Try it -
In the data that follows, find the line with "Image resolution: width=247"; transcribe it, every later line up to the one with "258x123 pixels.", and that line as well, exactly and with no others.

::: Dataset :::

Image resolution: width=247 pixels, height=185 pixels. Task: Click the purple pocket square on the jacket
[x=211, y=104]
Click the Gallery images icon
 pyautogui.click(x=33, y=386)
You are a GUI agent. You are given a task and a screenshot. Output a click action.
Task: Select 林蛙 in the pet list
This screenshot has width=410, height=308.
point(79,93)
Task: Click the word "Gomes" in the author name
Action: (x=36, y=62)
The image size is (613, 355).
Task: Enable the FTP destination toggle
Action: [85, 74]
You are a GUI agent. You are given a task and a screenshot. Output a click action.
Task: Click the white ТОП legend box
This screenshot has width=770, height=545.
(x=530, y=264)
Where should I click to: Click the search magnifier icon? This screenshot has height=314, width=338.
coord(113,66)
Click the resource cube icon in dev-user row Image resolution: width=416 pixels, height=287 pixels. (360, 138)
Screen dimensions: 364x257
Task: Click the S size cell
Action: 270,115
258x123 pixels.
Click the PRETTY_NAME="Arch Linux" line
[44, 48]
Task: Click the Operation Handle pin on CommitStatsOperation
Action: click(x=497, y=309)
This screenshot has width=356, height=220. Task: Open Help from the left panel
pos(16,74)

:::
::: Dataset :::

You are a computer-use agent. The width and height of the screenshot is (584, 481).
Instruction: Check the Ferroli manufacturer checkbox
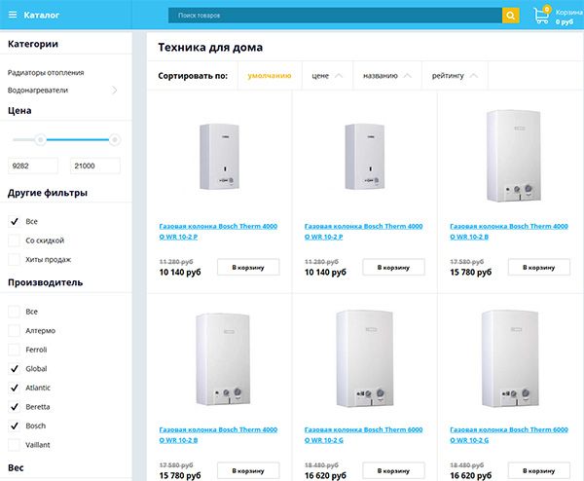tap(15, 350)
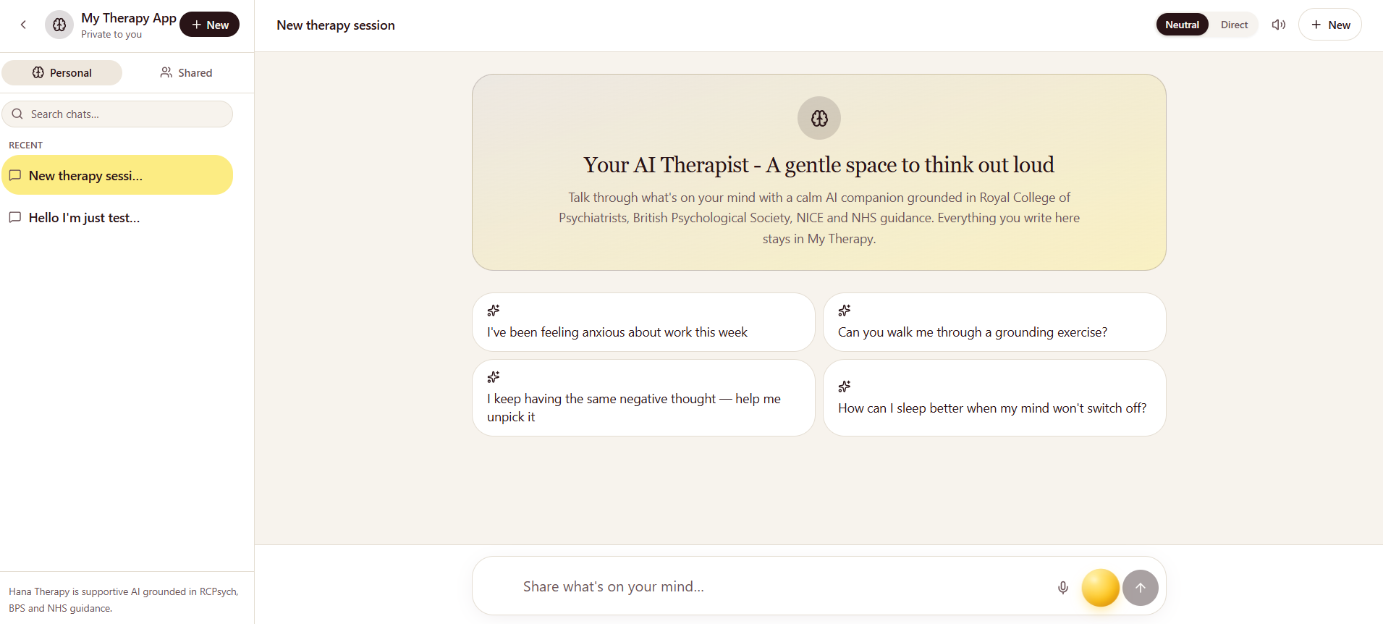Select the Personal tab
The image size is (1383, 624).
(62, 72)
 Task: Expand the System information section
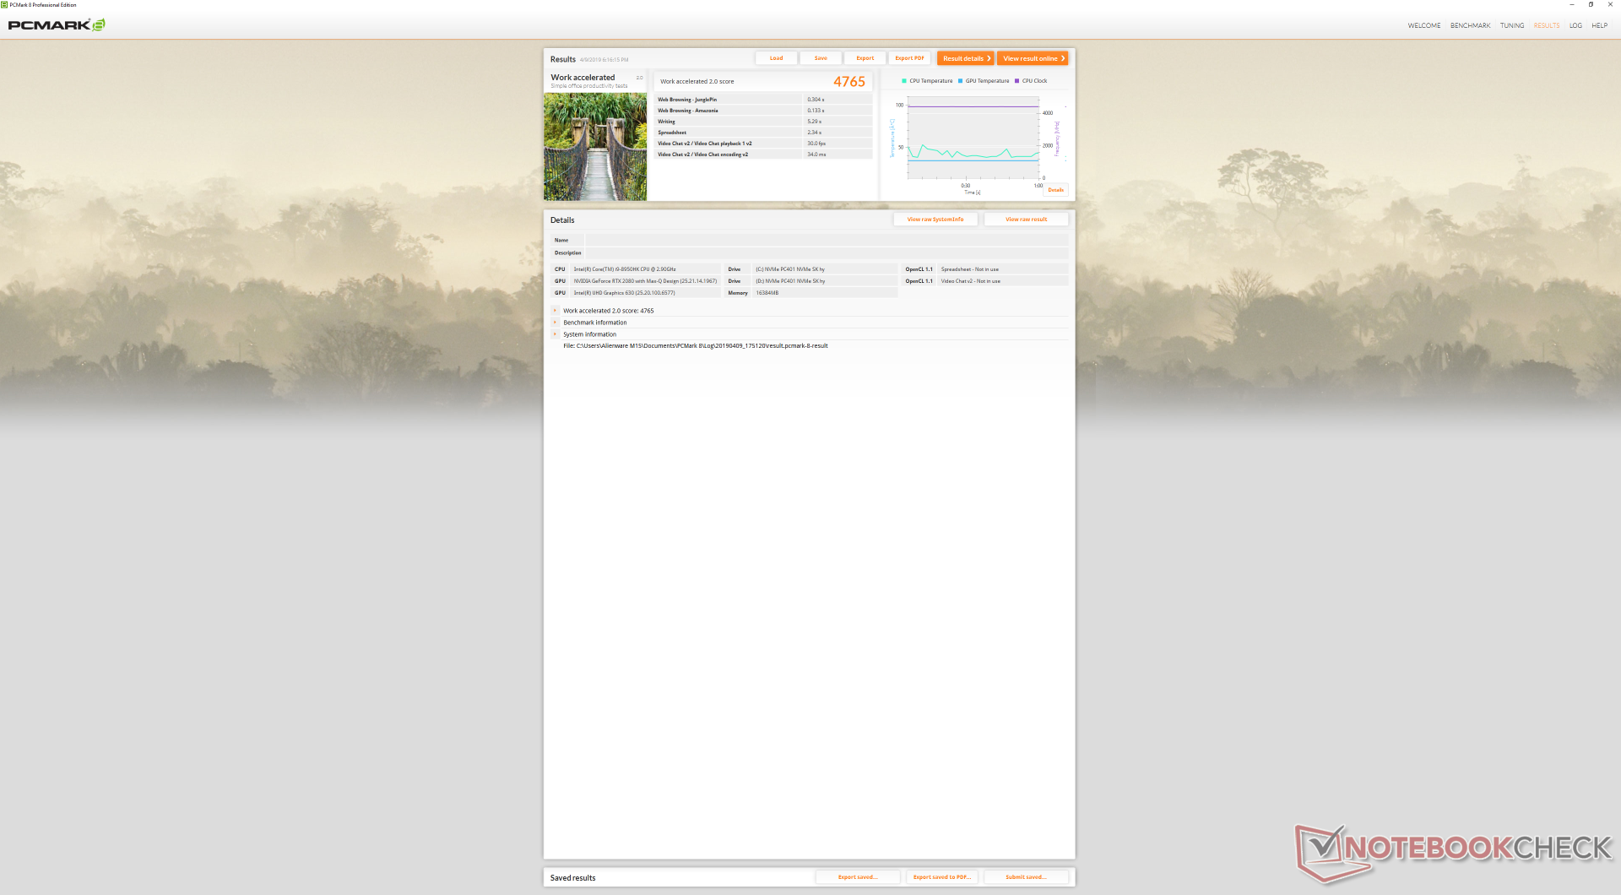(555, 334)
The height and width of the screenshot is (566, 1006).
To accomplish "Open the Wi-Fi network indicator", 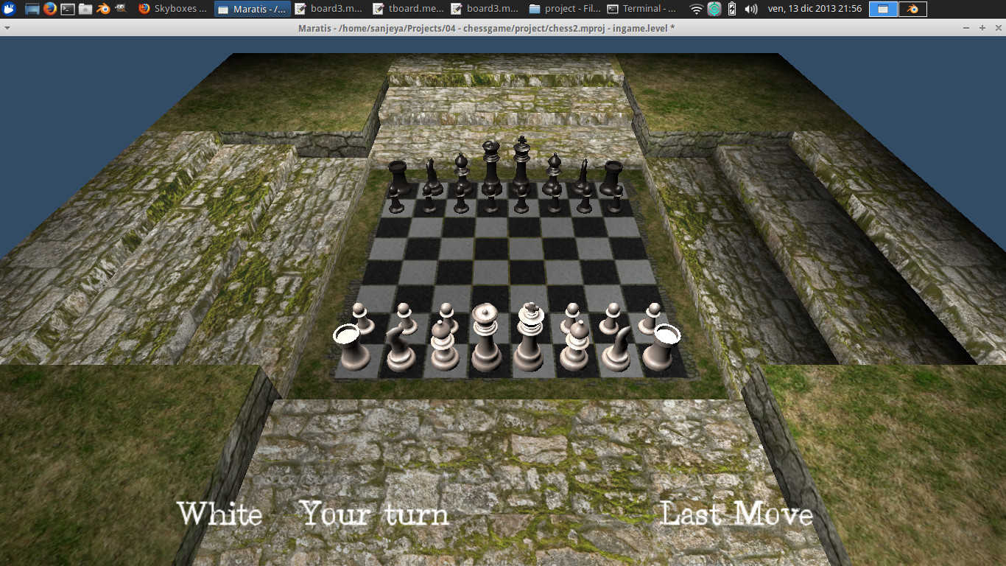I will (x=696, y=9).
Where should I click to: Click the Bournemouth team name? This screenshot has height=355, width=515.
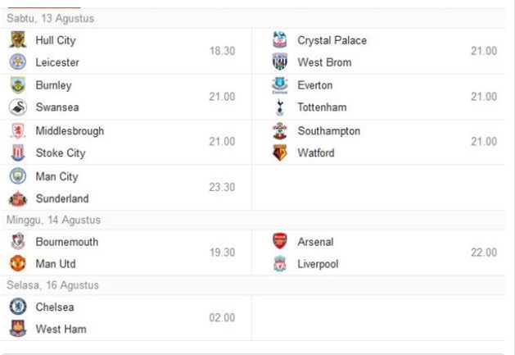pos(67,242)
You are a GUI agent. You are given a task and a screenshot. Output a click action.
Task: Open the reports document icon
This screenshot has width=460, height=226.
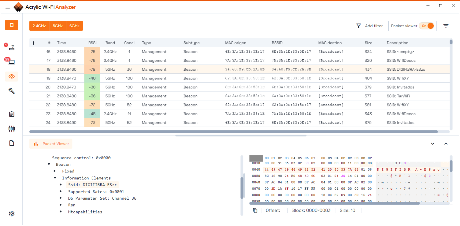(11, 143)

:::

Reply -
Image resolution: width=247 pixels, height=185 pixels. Task: Click the purple pocket square on the jacket
[x=211, y=104]
Click the Gallery images icon
 pyautogui.click(x=33, y=386)
You are a GUI agent. You are given a task and a screenshot. Output a click action.
Task: Select 林蛙 in the pet list
This screenshot has width=410, height=308.
point(79,93)
Task: Click the word "Gomes" in the author name
Action: (x=36, y=62)
The image size is (613, 355).
Task: Enable the FTP destination toggle
Action: [85, 74]
You are a GUI agent. You are given a task and a screenshot. Output a click action.
Task: Click the white ТОП legend box
This screenshot has width=770, height=545.
(x=530, y=264)
Where should I click to: Click the search magnifier icon? This screenshot has height=314, width=338.
coord(113,66)
Click the resource cube icon in dev-user row Image resolution: width=416 pixels, height=287 pixels. (360, 138)
Screen dimensions: 364x257
Task: Click the S size cell
Action: 270,115
258x123 pixels.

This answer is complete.